**Selected excerpt**
In the PAF versus the LSPAF group, there were 1.3±0.6 versus 1.6±0.7 ablation procedures per patient (P<0.00001)―2 procedures in 23% versus 36% of patients (P=0.006) and ≥3 procedures in 4% versus 14% of patients (P=0.0004), respectively. At first repeat ablation, paroxysmal AF was targeted in 65% versus 9% (P<0.00001), persistent AF in 15% versus 39% (P=0.002), paroxysmal AT in 2% versus 3% (P=0.71), and persistent AT in 18% versus 48% (P=0.0003) of the PAF versus LSPAF patients, respectively. At second repeat ablation, these proportions were 29% versus 14% (P=0.34), 21% versus 21% (P=1.0), 0% versus 7% (P=0.40), and 50% versus 57% (P=0.72) patients, respectively.
Freedom from AF/AT recurrence was achieved in 51% versus 29% of patients (P=0.002) following the initial ablation (Figure 1A) and in 68% versus 68% of patients (P=0.99) after the last (single or repeat) ablation (Figure 1B), for PAF versus LSPAF groups, respectively. Among patients with arrhythmia recurrences, paroxysmal AF/AT prevailed in those with baseline PAF versus LSPAF (81% versus 19%, P<0.00001).

**Exercise 1**
Reproduce the part of the excerpt on ablation outcomes that starts at the words "Freedom from AF/AT" and stops after the words "versus 19%, P<0.00001).".
**Exercise 2**
Answer these questions from the excerpt on ablation outcomes.
(a) How many ablation procedures per patient did the LSPAF group undergo?
(b) What percentage of PAF patients were free from AF/AT recurrence after the initial ablation?
(c) At first repeat ablation, in what percentage of LSPAF patients was persistent AT targeted?

**Data extracts**
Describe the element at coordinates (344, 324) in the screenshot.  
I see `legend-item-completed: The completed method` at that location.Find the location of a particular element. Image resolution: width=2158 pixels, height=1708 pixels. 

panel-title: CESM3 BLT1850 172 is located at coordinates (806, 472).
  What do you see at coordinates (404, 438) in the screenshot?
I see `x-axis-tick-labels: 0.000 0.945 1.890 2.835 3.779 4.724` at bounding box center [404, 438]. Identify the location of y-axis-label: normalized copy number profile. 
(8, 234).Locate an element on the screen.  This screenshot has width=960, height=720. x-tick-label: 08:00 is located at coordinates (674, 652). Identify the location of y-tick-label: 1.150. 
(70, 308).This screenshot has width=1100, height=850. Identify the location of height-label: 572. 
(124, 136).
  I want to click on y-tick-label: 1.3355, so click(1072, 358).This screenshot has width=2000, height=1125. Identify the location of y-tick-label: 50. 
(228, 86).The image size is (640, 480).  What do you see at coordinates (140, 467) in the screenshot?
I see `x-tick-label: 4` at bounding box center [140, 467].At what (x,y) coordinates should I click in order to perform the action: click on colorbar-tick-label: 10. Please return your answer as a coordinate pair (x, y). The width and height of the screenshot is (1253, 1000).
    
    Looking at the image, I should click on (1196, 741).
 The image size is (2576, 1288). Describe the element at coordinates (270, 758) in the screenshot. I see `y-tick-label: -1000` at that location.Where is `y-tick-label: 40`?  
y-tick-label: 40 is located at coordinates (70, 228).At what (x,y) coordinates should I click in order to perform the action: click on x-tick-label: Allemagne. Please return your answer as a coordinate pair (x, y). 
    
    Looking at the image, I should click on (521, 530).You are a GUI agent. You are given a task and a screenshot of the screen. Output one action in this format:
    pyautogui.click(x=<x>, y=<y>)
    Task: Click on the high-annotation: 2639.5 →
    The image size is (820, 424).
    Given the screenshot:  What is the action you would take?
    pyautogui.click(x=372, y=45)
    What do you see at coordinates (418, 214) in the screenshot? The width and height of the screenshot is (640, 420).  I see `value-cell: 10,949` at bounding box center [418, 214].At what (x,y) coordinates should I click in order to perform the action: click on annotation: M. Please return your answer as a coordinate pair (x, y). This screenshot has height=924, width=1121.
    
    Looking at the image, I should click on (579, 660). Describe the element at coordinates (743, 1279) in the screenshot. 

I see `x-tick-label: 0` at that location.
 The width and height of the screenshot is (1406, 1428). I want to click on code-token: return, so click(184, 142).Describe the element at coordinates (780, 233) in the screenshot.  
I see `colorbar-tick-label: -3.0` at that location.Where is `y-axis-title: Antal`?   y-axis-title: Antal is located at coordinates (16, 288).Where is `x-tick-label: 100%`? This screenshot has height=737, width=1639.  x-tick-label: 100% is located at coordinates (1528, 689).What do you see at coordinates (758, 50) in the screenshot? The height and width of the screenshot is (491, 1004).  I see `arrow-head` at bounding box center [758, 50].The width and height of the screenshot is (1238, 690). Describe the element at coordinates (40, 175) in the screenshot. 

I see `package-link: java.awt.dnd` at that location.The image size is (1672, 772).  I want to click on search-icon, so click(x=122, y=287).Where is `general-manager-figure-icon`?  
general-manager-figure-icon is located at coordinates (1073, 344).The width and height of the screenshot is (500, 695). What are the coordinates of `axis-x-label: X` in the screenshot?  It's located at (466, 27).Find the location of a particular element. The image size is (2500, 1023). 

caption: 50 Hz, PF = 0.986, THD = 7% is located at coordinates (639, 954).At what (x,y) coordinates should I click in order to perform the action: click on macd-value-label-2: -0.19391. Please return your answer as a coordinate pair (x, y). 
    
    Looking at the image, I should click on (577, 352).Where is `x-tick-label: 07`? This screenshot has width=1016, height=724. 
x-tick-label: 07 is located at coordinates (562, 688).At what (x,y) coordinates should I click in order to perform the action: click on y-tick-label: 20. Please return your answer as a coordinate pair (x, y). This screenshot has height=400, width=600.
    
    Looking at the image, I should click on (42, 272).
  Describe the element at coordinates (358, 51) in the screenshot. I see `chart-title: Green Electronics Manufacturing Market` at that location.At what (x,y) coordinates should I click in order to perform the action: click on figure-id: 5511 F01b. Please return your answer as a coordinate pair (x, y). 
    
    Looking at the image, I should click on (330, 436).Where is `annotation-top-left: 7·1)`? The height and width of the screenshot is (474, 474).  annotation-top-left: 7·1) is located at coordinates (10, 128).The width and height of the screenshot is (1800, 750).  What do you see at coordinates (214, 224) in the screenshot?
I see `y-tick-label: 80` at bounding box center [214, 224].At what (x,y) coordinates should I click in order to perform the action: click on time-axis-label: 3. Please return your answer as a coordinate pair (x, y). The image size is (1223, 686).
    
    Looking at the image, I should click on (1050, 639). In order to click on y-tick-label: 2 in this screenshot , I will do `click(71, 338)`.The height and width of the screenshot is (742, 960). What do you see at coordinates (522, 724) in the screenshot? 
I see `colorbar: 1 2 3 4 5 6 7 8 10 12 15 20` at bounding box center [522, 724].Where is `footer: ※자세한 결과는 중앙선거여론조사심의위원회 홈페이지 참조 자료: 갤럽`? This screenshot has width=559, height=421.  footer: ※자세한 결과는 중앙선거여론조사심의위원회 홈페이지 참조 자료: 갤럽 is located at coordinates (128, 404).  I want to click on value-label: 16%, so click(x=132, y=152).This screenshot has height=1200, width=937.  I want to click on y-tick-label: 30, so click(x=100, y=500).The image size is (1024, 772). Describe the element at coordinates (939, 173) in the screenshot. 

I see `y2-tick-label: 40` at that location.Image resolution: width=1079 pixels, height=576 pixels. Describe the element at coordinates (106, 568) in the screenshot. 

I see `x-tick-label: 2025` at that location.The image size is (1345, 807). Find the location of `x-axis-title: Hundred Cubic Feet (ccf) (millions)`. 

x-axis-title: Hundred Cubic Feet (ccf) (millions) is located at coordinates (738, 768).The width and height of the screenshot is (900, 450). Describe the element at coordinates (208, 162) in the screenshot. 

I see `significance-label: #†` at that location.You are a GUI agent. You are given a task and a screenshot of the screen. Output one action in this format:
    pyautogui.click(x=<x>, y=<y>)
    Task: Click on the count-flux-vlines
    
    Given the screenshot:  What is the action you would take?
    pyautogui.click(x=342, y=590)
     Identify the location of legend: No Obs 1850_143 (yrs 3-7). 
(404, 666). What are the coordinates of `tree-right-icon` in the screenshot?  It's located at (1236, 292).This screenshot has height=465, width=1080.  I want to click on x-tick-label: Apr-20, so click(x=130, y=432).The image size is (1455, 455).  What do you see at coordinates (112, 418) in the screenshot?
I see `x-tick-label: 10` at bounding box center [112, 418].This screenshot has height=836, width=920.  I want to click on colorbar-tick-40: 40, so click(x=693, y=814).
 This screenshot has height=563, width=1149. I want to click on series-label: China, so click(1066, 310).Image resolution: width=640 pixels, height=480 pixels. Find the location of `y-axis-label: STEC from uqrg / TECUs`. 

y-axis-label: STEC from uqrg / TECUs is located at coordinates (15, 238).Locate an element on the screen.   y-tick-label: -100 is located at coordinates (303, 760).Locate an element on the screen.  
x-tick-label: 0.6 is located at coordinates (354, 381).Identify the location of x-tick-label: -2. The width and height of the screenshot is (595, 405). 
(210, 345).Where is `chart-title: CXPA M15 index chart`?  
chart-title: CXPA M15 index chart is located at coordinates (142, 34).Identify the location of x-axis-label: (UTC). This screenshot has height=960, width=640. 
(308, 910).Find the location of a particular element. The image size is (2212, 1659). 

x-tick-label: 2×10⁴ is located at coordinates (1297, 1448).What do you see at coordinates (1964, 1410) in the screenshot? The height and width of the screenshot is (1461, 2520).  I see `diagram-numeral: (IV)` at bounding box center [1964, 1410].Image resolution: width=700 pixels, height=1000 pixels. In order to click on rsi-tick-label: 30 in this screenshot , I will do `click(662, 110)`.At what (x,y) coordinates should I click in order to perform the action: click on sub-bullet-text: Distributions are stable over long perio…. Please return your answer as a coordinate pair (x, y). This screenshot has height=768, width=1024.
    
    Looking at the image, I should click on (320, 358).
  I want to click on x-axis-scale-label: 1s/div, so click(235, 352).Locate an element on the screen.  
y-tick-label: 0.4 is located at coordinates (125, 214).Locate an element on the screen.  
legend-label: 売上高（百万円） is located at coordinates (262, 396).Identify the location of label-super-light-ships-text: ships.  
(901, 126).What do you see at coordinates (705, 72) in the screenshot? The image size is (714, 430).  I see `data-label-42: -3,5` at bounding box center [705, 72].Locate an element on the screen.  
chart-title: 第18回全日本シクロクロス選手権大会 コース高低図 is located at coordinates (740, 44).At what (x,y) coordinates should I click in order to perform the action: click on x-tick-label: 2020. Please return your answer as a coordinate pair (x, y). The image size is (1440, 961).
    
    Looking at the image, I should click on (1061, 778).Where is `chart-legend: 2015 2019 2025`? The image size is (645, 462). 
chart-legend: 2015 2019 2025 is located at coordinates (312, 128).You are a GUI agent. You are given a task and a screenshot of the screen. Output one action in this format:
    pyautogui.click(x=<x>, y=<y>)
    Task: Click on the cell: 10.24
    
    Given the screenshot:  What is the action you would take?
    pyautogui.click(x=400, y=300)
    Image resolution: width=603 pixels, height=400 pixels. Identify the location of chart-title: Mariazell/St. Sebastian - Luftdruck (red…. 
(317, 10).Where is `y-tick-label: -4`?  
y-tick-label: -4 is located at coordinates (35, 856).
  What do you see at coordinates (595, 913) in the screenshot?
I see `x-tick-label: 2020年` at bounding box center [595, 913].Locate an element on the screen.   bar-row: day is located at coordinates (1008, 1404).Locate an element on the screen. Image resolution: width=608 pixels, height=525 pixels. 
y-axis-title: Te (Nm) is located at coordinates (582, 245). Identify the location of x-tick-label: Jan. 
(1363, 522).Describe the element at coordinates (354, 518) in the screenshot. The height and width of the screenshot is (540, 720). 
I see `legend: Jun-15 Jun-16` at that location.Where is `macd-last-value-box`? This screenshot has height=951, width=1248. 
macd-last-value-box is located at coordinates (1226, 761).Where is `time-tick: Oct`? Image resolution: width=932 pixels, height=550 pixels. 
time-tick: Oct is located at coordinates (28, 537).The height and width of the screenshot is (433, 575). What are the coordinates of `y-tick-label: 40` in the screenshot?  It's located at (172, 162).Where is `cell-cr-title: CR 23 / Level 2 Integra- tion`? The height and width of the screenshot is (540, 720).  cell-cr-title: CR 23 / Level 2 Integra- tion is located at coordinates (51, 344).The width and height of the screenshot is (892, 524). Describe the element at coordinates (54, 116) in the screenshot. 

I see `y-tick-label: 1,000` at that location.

**Problem solution 1**
Freedom from AF/AT recurrence was achieved in 51% versus 29% of patients (P=0.002) following the initial ablation (Figure 1A) and in 68% versus 68% of patients (P=0.99) after the last (single or repeat) ablation (Figure 1B), for PAF versus LSPAF groups, respectively. Among patients with arrhythmia recurrences, paroxysmal AF/AT prevailed in those with baseline PAF versus LSPAF (81% versus 19%, P<0.00001).

**Problem solution 2**
(a) 1.6±0.7
(b) 51%
(c) 48%